## START Exercise materials
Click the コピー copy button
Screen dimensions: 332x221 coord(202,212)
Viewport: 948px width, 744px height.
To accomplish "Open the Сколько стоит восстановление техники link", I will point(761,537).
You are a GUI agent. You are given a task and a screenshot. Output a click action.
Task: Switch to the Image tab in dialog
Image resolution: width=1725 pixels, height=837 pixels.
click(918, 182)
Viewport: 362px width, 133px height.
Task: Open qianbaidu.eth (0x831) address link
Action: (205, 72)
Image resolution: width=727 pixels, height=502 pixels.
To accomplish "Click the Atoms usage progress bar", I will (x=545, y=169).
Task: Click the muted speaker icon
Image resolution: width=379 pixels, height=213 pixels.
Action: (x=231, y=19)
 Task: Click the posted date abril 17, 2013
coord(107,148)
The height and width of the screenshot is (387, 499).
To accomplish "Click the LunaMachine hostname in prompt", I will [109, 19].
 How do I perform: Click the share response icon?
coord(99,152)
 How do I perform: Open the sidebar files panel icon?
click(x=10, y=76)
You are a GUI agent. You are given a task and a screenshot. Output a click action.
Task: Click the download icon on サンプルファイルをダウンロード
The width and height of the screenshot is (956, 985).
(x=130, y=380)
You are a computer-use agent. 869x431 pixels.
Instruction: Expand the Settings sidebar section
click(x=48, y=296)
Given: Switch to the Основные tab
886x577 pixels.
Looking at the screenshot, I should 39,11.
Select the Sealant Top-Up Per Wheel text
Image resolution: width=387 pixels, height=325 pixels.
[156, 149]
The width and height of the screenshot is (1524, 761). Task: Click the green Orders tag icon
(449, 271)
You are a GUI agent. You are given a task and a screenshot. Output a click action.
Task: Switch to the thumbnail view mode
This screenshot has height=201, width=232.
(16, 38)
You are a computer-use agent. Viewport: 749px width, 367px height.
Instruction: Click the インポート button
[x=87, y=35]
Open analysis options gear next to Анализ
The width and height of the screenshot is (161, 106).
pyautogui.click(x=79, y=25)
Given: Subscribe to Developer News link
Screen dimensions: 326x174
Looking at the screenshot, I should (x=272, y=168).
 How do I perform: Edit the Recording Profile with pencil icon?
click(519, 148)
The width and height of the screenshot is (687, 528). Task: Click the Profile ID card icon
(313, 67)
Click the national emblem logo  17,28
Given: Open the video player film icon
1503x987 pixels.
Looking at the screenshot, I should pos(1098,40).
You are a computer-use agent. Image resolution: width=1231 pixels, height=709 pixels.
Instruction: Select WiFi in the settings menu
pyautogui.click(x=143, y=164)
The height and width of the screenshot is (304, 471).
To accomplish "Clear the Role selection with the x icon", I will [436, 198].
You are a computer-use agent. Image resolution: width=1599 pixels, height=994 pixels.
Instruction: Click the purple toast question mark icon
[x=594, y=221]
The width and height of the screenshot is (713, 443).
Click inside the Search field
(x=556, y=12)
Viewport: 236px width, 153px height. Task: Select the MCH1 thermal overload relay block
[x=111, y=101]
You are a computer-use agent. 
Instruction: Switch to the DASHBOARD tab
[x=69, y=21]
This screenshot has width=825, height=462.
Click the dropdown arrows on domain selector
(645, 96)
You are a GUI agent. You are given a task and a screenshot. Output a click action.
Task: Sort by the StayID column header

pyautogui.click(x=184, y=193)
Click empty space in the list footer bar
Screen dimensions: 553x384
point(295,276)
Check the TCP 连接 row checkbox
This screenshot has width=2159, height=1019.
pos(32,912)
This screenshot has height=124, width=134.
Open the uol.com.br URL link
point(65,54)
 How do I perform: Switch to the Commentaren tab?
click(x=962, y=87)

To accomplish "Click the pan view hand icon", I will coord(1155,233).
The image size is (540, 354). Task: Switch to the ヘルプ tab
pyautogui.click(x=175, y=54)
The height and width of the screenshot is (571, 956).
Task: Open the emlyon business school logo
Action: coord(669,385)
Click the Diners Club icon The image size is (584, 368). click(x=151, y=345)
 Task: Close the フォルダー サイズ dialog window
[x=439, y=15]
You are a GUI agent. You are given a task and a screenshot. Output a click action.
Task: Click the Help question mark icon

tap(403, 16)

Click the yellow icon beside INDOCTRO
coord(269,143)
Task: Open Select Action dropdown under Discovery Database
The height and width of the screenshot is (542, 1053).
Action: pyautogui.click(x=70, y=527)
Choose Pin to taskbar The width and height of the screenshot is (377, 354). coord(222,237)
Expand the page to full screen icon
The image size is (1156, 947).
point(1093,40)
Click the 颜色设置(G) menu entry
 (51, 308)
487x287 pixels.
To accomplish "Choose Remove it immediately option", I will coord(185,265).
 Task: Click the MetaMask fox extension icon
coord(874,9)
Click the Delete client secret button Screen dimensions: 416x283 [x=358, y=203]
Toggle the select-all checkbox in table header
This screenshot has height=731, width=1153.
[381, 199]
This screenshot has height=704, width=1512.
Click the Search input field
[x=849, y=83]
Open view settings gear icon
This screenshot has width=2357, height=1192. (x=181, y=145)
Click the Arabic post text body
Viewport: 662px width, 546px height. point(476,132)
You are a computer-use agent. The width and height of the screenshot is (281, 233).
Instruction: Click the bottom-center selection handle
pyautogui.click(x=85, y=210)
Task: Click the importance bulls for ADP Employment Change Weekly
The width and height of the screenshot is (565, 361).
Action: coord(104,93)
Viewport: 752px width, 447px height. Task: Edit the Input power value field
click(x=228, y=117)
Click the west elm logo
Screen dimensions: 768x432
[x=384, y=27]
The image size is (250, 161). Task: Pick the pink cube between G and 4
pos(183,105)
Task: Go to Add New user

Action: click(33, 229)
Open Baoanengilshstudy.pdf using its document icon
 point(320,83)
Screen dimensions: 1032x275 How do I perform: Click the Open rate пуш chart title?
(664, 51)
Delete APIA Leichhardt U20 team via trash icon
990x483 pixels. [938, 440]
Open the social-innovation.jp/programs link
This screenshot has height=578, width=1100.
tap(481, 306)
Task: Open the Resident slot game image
## END Exercise materials
Rewrite the data, starting with the line that contains "How do I perform: Switch" and going on through the line that contains "[x=439, y=15]", and substitute "American Express" for "Diners Club" while leaving everything else unchanged.

## Completed exercise
 How do I perform: Switch to the Commentaren tab?
click(x=962, y=87)

To accomplish "Click the pan view hand icon", I will coord(1155,233).
The image size is (540, 354). Task: Switch to the ヘルプ tab
pyautogui.click(x=175, y=54)
The height and width of the screenshot is (571, 956).
Task: Open the emlyon business school logo
Action: coord(669,385)
Click the American Express icon The image size is (584, 368). click(x=151, y=345)
 Task: Close the フォルダー サイズ dialog window
[x=439, y=15]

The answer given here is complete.